I avoided reading Seven Myths about Education by D. Christodoulou (2014) for many years. When I picked up the book for the first time, I put it down once I got to the part in which the author describes how she failed to learn to effectively question in three years of her teaching. It seems that she claims that strategies that relate to using questions at the start of a unit/ new learning are ineffective. Here, she failed to account for the value of such an approach, something she might be discussing in her book about the future of assessment (which I have yet to read). Using prior knowledge as a starting block for planning and teaching has proven to be vital in my teaching at both primary and university levels. Yes, the answers are usually shallow and limited but provide important information for me to pitch and adapt my teaching to make learning accessible. I would not be able to do so without asking them questions.


I only returned to the book after seeing the recently published Czech translation of the book being promoted on Twitter. I do not have the access to the translated version of the book but I hope that the foreword provides sufficient context explaining the current state of English education, its recent developments and directions. This together with reading the authors whose work is being discredited might allow a Czech educator to fully appreciate the lack of depth and the number of unbalanced arguments Christodoulou introduced. She correctly identifies some myths that still prevail in some classrooms but the abridged version presents a biased view of the "myths". Truly, some of the statements such as "immigrant families will bring less knowledge" (p. 115) infuriate me. I hope that I am not the only person in the UK who has met an immigrant family with knowledge greater than mine. Giving Christodoulou a benefit of the doubt, I am assuming that she possibly meant children from war-torn countries without access to education or children whose education has been severely disrupted. Yet, still, this group of children has greater knowledge than I do.

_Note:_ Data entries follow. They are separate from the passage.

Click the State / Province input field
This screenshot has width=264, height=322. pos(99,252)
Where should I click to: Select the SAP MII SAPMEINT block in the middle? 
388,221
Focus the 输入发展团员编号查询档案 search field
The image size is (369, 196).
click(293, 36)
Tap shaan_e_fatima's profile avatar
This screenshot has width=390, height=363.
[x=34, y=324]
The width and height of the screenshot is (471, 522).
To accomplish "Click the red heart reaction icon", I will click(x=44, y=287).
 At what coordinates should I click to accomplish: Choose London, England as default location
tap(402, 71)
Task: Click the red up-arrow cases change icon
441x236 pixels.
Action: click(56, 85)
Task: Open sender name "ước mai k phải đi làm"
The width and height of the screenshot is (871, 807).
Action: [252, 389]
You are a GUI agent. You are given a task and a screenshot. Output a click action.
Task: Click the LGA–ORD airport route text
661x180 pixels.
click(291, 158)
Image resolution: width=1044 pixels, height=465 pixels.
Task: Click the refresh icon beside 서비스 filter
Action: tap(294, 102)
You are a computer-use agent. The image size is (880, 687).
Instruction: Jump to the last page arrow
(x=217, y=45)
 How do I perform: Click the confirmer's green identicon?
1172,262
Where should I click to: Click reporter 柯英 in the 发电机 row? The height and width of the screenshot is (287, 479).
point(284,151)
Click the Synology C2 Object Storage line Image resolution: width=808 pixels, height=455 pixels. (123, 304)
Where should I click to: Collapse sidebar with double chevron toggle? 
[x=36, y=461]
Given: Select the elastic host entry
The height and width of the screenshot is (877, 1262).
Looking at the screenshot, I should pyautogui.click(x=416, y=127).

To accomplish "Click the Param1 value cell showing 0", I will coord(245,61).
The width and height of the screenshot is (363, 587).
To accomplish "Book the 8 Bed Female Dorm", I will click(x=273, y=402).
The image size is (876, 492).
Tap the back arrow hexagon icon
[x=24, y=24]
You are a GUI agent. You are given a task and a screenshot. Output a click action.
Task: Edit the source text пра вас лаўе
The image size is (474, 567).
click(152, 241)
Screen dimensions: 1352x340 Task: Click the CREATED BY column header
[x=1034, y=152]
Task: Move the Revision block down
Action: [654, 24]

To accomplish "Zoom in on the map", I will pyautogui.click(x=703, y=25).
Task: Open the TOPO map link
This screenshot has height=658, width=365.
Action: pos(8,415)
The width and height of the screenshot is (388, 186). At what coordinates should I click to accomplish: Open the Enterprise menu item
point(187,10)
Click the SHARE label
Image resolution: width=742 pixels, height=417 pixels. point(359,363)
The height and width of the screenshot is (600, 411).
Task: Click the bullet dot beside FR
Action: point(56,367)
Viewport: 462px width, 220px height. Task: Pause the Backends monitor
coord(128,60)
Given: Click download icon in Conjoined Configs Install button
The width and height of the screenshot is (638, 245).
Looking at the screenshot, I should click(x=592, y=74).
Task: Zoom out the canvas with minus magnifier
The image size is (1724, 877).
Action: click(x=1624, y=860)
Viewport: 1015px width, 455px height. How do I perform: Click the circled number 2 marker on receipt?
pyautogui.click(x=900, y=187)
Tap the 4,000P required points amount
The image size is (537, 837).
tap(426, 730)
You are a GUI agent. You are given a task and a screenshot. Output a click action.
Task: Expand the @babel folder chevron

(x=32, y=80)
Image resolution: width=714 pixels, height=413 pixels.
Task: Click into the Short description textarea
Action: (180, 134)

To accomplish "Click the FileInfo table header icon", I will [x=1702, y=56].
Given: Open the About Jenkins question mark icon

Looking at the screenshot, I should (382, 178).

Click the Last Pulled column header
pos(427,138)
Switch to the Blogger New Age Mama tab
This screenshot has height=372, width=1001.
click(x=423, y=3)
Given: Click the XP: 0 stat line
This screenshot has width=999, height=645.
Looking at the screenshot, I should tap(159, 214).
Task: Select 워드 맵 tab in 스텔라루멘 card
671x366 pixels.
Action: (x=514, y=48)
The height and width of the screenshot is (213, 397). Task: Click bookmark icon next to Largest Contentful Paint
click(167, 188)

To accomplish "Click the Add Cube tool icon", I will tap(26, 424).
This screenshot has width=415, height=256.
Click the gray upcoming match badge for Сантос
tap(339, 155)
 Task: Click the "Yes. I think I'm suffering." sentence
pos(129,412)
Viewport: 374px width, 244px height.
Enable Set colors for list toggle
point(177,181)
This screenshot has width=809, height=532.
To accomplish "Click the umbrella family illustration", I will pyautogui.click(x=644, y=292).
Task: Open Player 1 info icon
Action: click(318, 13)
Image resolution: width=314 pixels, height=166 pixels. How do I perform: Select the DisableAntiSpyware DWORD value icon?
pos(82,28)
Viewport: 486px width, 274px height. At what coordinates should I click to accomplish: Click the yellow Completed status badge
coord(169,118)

The question is "what knowledge?". The book fails to define this and as a result, it presents a very narrow interpretation of a number of educational theories and approaches. The field of education is complex, often contextualised and contested, drawing on multidisciplinary research evidence. This book then falls into a category of the 'post-truth' world, where personal beliefs and possibly even appeals to emotion are more influential than balanced arguments. As it fails to sufficiently define key terms used, the cherry-picked facts present a very narrow and biased view. Christodoulou's last two words are "knowledge liberates" yet she spends the first two chapters criticising the work of Freire... Cherry-picking is dangerous.


Men and women rarely admit their fear of freedom openly, however, tending rather to camouflage it - sometimes unconsciously - by presenting themselves as defenders of freedom. They give their doubts and misgivings an air of profound sobriety, as befitting custodians of freedom. But they confuse freedom with the maintenance of the status quo...

(Freire, 1996, p.18)



References:

Christodoulou, D (2014) Seven Myths about Education. London: Routledge.

Freire, P. (1996) Pedagogy of the Oppressed. London: Penguin Books.